Kiffin, though, decided to keep calling plays. He loves it too much, and he’s not alone.

A survey of this week’s Associated Press poll showed that five of the nation’s top 25 teams have coaches who call their own offensive plays: Jimbo Fisher for No. 8 Florida State, Steve Spurrier for No. 12 South Carolina, Steve Sarkisian for No. 17 Washington, Hugh Freeze for No. 21 Mississippi and Kliff Kingsbury for No. 25 Texas Tech.

Kingsbury, 34, has not yet finished his first month as a first-year head coach after coming over from Texas A&M.; He said the early transition to head coach/play caller has been smooth.

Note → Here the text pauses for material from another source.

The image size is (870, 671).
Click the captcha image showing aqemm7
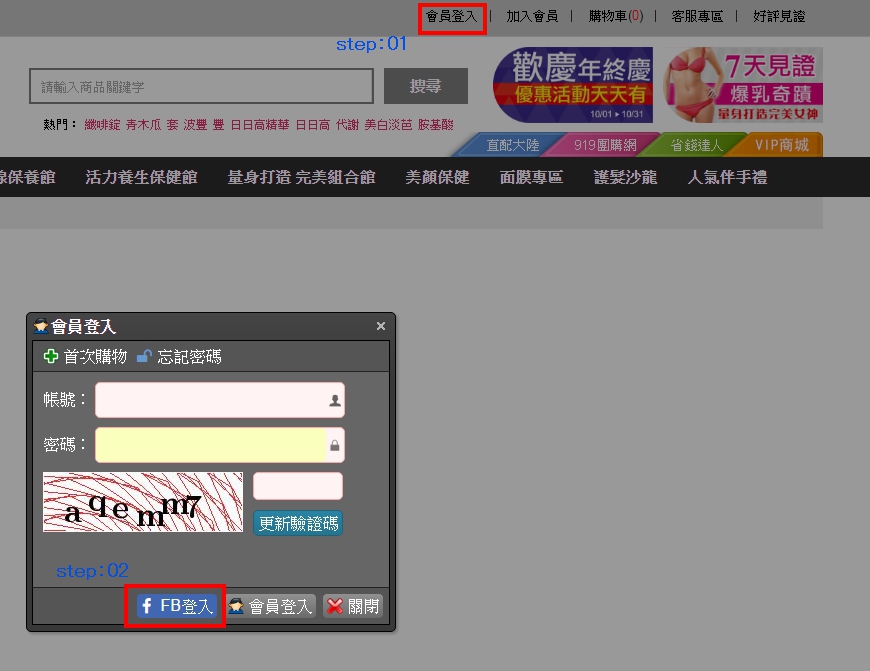pos(143,502)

“I have a defensive coordinator I completely trust,” he said. “I would say I’m more in tune to what’s going on. Instead of going over to my quarterback while my defense is out there I’m paying attention to that now, but not much else has changed.”

Some top coaches don’t call offensive plays because their expertise is defense. That group includes Alabama’s Nick Saban, Florida’s Will Muschamp, Northwestern’s Pat Fitzgerald, Arizona State’s Todd Graham, Oklahoma’s Bob Stoops and Louisville’s Charlie Strong.

Stanford’s David Shaw and his staff have a nebulous play-calling-by-committee approach.

Barry Switzer, who won three national titles at Oklahoma, said there’s a good reason head coaches should not call the offensive plays.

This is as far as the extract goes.